### Listed records
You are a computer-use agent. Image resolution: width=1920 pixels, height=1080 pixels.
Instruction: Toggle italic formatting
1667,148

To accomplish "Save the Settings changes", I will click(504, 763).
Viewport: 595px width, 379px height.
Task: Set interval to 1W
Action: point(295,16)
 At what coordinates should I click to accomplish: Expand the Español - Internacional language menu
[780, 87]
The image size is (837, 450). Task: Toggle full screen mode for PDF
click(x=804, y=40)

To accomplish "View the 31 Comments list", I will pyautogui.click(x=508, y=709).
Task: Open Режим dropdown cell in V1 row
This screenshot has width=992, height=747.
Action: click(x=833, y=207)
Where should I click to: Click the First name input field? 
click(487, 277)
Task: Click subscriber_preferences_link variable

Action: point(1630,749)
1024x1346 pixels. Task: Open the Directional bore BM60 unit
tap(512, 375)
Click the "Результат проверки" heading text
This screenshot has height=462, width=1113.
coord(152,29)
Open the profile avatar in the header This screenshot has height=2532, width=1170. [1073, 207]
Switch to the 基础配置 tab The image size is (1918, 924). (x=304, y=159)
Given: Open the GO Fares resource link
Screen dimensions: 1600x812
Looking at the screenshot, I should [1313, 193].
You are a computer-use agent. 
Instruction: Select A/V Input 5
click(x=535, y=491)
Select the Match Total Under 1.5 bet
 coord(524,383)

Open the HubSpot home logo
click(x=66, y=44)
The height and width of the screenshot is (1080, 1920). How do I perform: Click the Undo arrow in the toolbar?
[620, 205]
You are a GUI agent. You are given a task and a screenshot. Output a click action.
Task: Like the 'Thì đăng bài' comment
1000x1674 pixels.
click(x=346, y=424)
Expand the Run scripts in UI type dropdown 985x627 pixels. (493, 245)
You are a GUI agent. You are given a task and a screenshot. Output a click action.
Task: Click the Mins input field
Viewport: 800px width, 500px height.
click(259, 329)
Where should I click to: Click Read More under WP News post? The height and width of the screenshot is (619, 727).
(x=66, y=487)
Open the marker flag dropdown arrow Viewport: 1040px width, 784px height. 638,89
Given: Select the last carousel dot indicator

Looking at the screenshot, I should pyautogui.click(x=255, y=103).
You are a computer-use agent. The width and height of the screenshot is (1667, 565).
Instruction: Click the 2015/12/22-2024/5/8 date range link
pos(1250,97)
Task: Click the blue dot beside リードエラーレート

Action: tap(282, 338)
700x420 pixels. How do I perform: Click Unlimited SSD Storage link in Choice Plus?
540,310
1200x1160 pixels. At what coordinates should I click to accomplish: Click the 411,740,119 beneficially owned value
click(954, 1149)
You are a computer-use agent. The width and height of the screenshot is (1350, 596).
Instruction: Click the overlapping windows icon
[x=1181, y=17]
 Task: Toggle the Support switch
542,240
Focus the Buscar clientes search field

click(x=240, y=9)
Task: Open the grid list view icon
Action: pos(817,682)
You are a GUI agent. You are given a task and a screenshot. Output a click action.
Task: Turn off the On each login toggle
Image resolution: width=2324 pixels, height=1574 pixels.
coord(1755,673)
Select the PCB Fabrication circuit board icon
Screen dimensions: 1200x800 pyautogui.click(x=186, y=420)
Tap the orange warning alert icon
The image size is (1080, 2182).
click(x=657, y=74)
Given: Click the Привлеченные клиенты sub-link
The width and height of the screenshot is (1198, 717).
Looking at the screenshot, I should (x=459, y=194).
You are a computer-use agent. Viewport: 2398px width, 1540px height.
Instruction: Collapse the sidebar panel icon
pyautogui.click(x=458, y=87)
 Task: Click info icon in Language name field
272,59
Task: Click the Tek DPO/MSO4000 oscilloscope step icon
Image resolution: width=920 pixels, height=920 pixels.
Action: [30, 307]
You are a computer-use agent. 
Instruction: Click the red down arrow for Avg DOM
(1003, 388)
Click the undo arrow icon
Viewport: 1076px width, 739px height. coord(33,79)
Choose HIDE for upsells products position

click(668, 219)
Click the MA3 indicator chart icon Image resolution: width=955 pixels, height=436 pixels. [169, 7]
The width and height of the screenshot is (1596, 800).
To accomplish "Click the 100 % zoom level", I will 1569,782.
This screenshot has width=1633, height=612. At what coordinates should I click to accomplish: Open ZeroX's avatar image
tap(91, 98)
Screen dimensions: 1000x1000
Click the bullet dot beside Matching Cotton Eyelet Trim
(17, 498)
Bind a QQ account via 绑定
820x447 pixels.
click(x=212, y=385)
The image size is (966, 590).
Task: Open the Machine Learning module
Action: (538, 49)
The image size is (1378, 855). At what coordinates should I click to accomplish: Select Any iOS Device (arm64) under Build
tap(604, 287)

### The request
Format these items as a JSON list of strings, with one string per line and no strings for blank lines.

### Answer for the task
[
  "You are a computer-use agent. Image resolution: width=1920 pixels, height=1080 pixels.",
  "Instruction: Toggle italic formatting",
  "1667,148",
  "To accomplish \"Save the Settings changes\", I will click(504, 763).",
  "Viewport: 595px width, 379px height.",
  "Task: Set interval to 1W",
  "Action: point(295,16)",
  " At what coordinates should I click to accomplish: Expand the Español - Internacional language menu",
  "[780, 87]",
  "The image size is (837, 450). Task: Toggle full screen mode for PDF",
  "click(x=804, y=40)",
  "To accomplish \"View the 31 Comments list\", I will pyautogui.click(x=508, y=709).",
  "Task: Open Режим dropdown cell in V1 row",
  "This screenshot has width=992, height=747.",
  "Action: click(x=833, y=207)",
  "Where should I click to: Click the First name input field? ",
  "click(487, 277)",
  "Task: Click subscriber_preferences_link variable",
  "Action: point(1630,749)",
  "1024x1346 pixels. Task: Open the Directional bore BM60 unit",
  "tap(512, 375)",
  "Click the \"Результат проверки\" heading text",
  "This screenshot has height=462, width=1113.",
  "coord(152,29)",
  "Open the profile avatar in the header This screenshot has height=2532, width=1170. [1073, 207]",
  "Switch to the 基础配置 tab The image size is (1918, 924). (x=304, y=159)",
  "Given: Open the GO Fares resource link",
  "Screen dimensions: 1600x812",
  "Looking at the screenshot, I should [1313, 193].",
  "You are a computer-use agent. ",
  "Instruction: Select A/V Input 5",
  "click(x=535, y=491)",
  "Select the Match Total Under 1.5 bet",
  " coord(524,383)",
  "Open the HubSpot home logo",
  "click(x=66, y=44)",
  "The height and width of the screenshot is (1080, 1920). How do I perform: Click the Undo arrow in the toolbar?",
  "[620, 205]",
  "You are a GUI agent. You are given a task and a screenshot. Output a click action.",
  "Task: Like the 'Thì đăng bài' comment",
  "1000x1674 pixels.",
  "click(x=346, y=424)",
  "Expand the Run scripts in UI type dropdown 985x627 pixels. (493, 245)",
  "You are a GUI agent. You are given a task and a screenshot. Output a click action.",
  "Task: Click the Mins input field",
  "Viewport: 800px width, 500px height.",
  "click(259, 329)",
  "Where should I click to: Click Read More under WP News post? The height and width of the screenshot is (619, 727).",
  "(x=66, y=487)",
  "Open the marker flag dropdown arrow Viewport: 1040px width, 784px height. 638,89",
  "Given: Select the last carousel dot indicator",
  "Looking at the screenshot, I should pyautogui.click(x=255, y=103).",
  "You are a computer-use agent. The width and height of the screenshot is (1667, 565).",
  "Instruction: Click the 2015/12/22-2024/5/8 date range link",
  "pos(1250,97)",
  "Task: Click the blue dot beside リードエラーレート",
  "Action: tap(282, 338)",
  "700x420 pixels. How do I perform: Click Unlimited SSD Storage link in Choice Plus?",
  "540,310",
  "1200x1160 pixels. At what coordinates should I click to accomplish: Click the 411,740,119 beneficially owned value",
  "click(954, 1149)",
  "You are a computer-use agent. The width and height of the screenshot is (1350, 596).",
  "Instruction: Click the overlapping windows icon",
  "[x=1181, y=17]",
  " Task: Toggle the Support switch",
  "542,240",
  "Focus the Buscar clientes search field",
  "click(x=240, y=9)",
  "Task: Open the grid list view icon",
  "Action: pos(817,682)",
  "You are a GUI agent. You are given a task and a screenshot. Output a click action.",
  "Task: Turn off the On each login toggle",
  "Image resolution: width=2324 pixels, height=1574 pixels.",
  "coord(1755,673)",
  "Select the PCB Fabrication circuit board icon",
  "Screen dimensions: 1200x800 pyautogui.click(x=186, y=420)",
  "Tap the orange warning alert icon",
  "The image size is (1080, 2182).",
  "click(x=657, y=74)",
  "Given: Click the Привлеченные клиенты sub-link",
  "The width and height of the screenshot is (1198, 717).",
  "Looking at the screenshot, I should (x=459, y=194).",
  "You are a computer-use agent. Viewport: 2398px width, 1540px height.",
  "Instruction: Collapse the sidebar panel icon",
  "pyautogui.click(x=458, y=87)",
  " Task: Click info icon in Language name field",
  "272,59",
  "Task: Click the Tek DPO/MSO4000 oscilloscope step icon",
  "Image resolution: width=920 pixels, height=920 pixels.",
  "Action: [30, 307]",
  "You are a computer-use agent. ",
  "Instruction: Click the red down arrow for Avg DOM",
  "(1003, 388)",
  "Click the undo arrow icon",
  "Viewport: 1076px width, 739px height. coord(33,79)",
  "Choose HIDE for upsells products position",
  "click(668, 219)",
  "Click the MA3 indicator chart icon Image resolution: width=955 pixels, height=436 pixels. [169, 7]",
  "The width and height of the screenshot is (1596, 800).",
  "To accomplish \"Click the 100 % zoom level\", I will 1569,782.",
  "This screenshot has width=1633, height=612. At what coordinates should I click to accomplish: Open ZeroX's avatar image",
  "tap(91, 98)",
  "Screen dimensions: 1000x1000",
  "Click the bullet dot beside Matching Cotton Eyelet Trim",
  "(17, 498)",
  "Bind a QQ account via 绑定",
  "820x447 pixels.",
  "click(x=212, y=385)",
  "The image size is (966, 590).",
  "Task: Open the Machine Learning module",
  "Action: (538, 49)",
  "The image size is (1378, 855). At what coordinates should I click to accomplish: Select Any iOS Device (arm64) under Build",
  "tap(604, 287)"
]